Saturday, March 26, 2011

Losing Our Way

With the approaching 'paywall' for the NYT, another columnist is taking the opportunity to bail out.  Bob Herbert has been a fearless advocate for the average person in this country, speaking the truth when many others look away.  And he does it one last time in this final column.
So here we are pouring shiploads of cash into yet another war, this time in Libya, while simultaneously demolishing school budgets, closing libraries, laying off teachers and police officers, and generally letting the bottom fall out of the quality of life here at home.

Welcome to America in the second decade of the 21st century. An army of long-term unemployed workers is spread across the land, the human fallout from the Great Recession and long years of misguided economic policies. Optimism is in short supply. The few jobs now being created too often pay a pittance, not nearly enough to pry open the doors to a middle-class standard of living.

Arthur Miller, echoing the poet Archibald MacLeish, liked to say that the essence of America was its promises. That was a long time ago. Limitless greed, unrestrained corporate power and a ferocious addiction to foreign oil have led us to an era of perpetual war and economic decline. Young people today are staring at a future in which they will be less well off than their elders, a reversal of fortune that should send a shudder through everyone.
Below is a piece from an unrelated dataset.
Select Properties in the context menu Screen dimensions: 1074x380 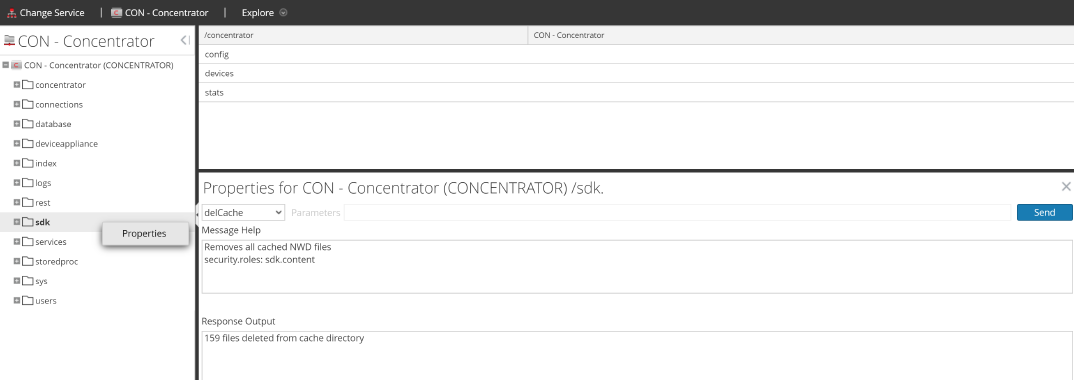tap(145, 233)
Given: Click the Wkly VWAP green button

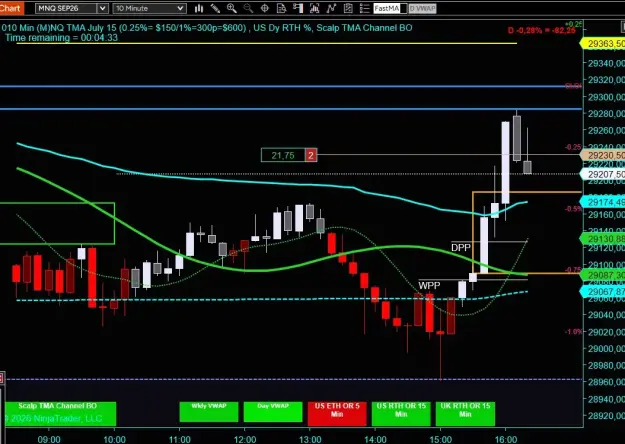Looking at the screenshot, I should pyautogui.click(x=209, y=411).
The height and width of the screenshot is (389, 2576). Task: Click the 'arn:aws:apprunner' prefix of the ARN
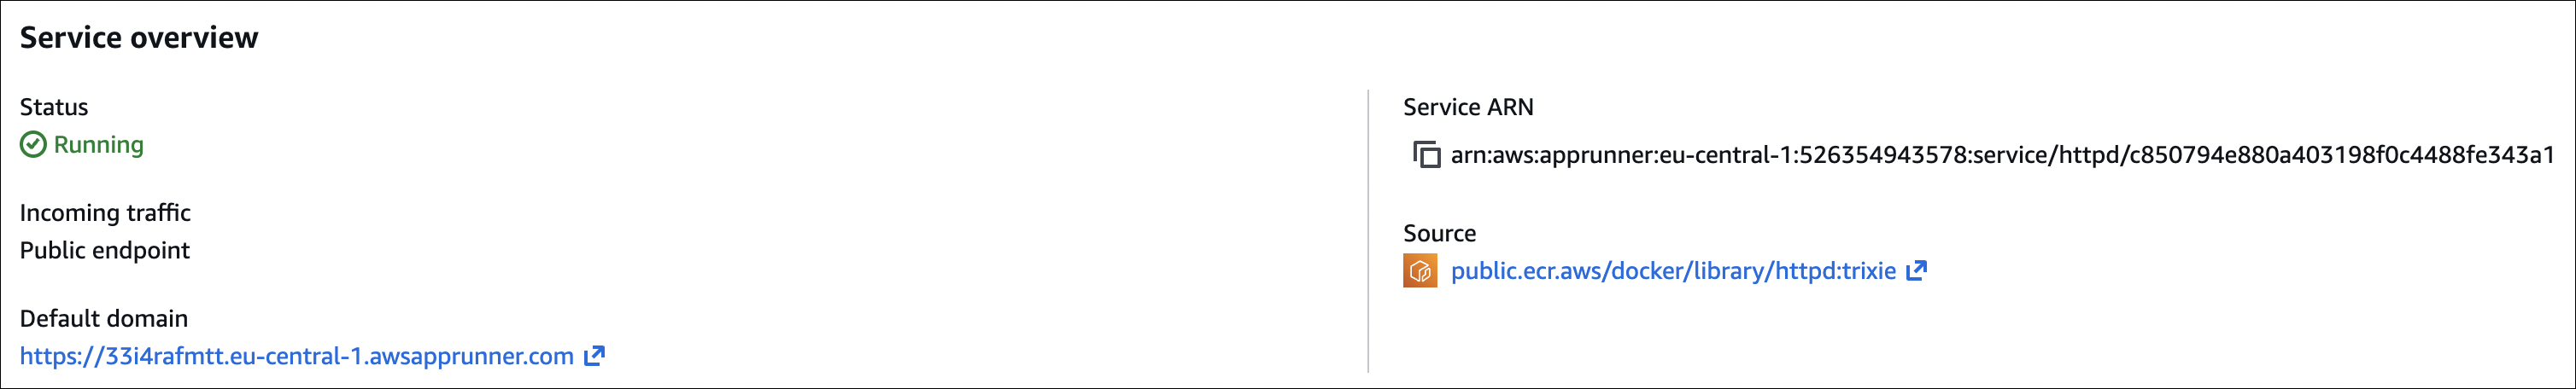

The U.S. has not just misplaced its priorities. When the most powerful country ever to inhabit the earth finds it so easy to plunge into the horror of warfare but almost impossible to find adequate work for its people or to properly educate its young, it has lost its way entirely.

1 comment:

  1. Thanks for the link. Mr. Herbert says what the rest of us are thinking, at least those of us who prefer to think about our future and the futures of our children and grandchildren rather than blindly follow the rest of the lemmings over the cliff. My son and his family are seriously thinking of moving out of the US to a third world country where there are more opportunities.